Last weekend, from 7 p.m. Friday until the same time on Sunday, nearly 40 teams flexed their inner auteur, writing, designing sets, acting, filming, scoring and editing to create a short film. Tuesday through Thursday, those teams who completed the project will screen their work. At the kickoff on Friday, teams drew to determine the genre of film they’d be making. This year, there were 15 possibilities — everything from buddy film to fantasy to horror to a musical or a spy flick. Along with genre guidelines, teams are given one line of dialogue and a prop that they must include in their films, which have to be between four and seven minutes long. This year, filmmakers will vie for a $1,000 best-in-city prize — the highest in the country — and for the chance to win $7,500 in the world competition. There will be a new champion this go ’round: Reigning two-year champs Rockets Go! didn’t enter the competition this year. Films will screen through Thursday at 7 p.m., 7:30 p.m., 9 p.m. and, tentatively, at 9:30 p.m. Visit www.48hourfilm.com for more info.

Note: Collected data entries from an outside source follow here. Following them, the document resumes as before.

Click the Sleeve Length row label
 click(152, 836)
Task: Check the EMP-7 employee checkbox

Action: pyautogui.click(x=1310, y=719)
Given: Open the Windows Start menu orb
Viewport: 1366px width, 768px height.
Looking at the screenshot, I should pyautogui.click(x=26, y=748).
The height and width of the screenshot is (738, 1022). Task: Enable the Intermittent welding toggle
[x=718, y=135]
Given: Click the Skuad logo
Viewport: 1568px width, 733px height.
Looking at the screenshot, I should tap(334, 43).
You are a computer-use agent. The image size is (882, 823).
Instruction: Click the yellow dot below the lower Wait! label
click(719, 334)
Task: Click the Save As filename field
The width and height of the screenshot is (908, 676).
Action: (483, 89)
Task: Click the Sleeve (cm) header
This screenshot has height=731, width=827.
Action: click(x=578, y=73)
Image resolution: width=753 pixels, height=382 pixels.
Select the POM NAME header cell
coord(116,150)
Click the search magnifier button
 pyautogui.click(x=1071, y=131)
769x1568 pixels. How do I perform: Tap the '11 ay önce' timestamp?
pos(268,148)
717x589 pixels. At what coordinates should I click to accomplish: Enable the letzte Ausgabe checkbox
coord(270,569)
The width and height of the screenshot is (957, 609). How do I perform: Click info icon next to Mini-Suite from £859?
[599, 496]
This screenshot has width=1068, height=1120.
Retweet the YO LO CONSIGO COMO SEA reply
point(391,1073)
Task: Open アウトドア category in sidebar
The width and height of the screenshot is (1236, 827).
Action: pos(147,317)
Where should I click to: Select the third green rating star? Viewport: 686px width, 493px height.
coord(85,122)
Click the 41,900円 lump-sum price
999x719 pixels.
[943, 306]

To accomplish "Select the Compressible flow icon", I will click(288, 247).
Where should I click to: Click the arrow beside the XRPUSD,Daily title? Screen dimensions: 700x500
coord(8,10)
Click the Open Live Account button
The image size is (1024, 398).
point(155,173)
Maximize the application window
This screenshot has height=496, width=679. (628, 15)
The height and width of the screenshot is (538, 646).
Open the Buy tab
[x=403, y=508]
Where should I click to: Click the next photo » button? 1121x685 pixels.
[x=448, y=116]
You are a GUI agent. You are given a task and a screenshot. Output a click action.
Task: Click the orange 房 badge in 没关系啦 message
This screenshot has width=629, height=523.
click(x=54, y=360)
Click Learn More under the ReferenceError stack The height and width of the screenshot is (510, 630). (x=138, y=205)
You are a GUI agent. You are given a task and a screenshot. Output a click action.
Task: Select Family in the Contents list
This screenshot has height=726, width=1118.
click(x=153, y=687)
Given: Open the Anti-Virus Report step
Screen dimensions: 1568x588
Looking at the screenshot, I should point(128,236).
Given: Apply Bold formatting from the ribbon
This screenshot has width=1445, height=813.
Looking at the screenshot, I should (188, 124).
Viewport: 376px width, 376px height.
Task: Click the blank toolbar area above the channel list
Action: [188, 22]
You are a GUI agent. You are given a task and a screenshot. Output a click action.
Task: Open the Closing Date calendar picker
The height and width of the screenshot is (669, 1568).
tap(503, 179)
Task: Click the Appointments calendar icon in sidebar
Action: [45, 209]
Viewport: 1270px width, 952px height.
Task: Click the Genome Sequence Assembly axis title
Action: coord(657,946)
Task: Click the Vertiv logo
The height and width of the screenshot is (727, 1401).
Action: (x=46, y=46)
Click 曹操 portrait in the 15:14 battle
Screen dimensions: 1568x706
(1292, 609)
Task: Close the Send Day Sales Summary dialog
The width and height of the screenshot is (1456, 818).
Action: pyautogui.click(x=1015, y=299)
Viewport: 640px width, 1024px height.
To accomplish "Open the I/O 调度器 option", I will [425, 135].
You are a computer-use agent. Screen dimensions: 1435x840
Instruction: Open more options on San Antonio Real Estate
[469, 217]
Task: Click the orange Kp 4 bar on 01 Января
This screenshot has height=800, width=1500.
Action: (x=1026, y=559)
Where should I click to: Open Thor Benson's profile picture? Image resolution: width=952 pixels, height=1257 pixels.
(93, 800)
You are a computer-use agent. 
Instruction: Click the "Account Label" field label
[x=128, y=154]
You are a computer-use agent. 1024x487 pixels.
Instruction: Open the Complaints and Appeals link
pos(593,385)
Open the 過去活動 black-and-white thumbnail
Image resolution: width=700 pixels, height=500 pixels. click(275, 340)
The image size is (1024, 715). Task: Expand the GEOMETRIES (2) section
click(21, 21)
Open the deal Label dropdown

‘FRONTROW’ WITH THE BOONDOGS
7 p.m., AETN, Conway. Free.
The Boondogs, perhaps Central Arkansas’s foremost pop-rockers, will play a special taping of AETN’s “Frontrow,” a semi-regular program that focuses on Arkansas musicians. Last month, the the group released “A Thousand Ships,” their second album with Little Rock’s Max Recordings and sixth overall. The self-described “low-watt avant pop” act is led by husband-and-wife duo Jason Weinheimer and Indy Grotto. The couple share songwriting duties and frame their albums like a conversation, with sentiments and moods and tones reflected between vocals. Grotto, who was born in Australia, sings in a sweetly rich alto, while Weinheimer’s vocals have a rougher, whisky-tinged quality. “A Thousand Ships” and the ’Dogs previous album “Fever Dreams” both trade heavily in melancholy, though not oppressively. It’s rainy day music to wrap yourself up in. Guitarist Charles Wyrick and bassist Chris Michaels round out the line-up along with two drummers, Dylan Turner and Isaac Alexander. Ideally, at least for AETN producers, the Boondogs will engage in a little storytelling between songs. Maybe they’ll even answer questions. Be sure and ask about Charles Wyrick’s array of distortion pedals. The show will be aired on Aug. 15. To attend, make sure you RSVP at www.aetn.org or 800-662-2386 by Monday, July 23, and arrive at the studio by 6:30 p.m. on Wednesday.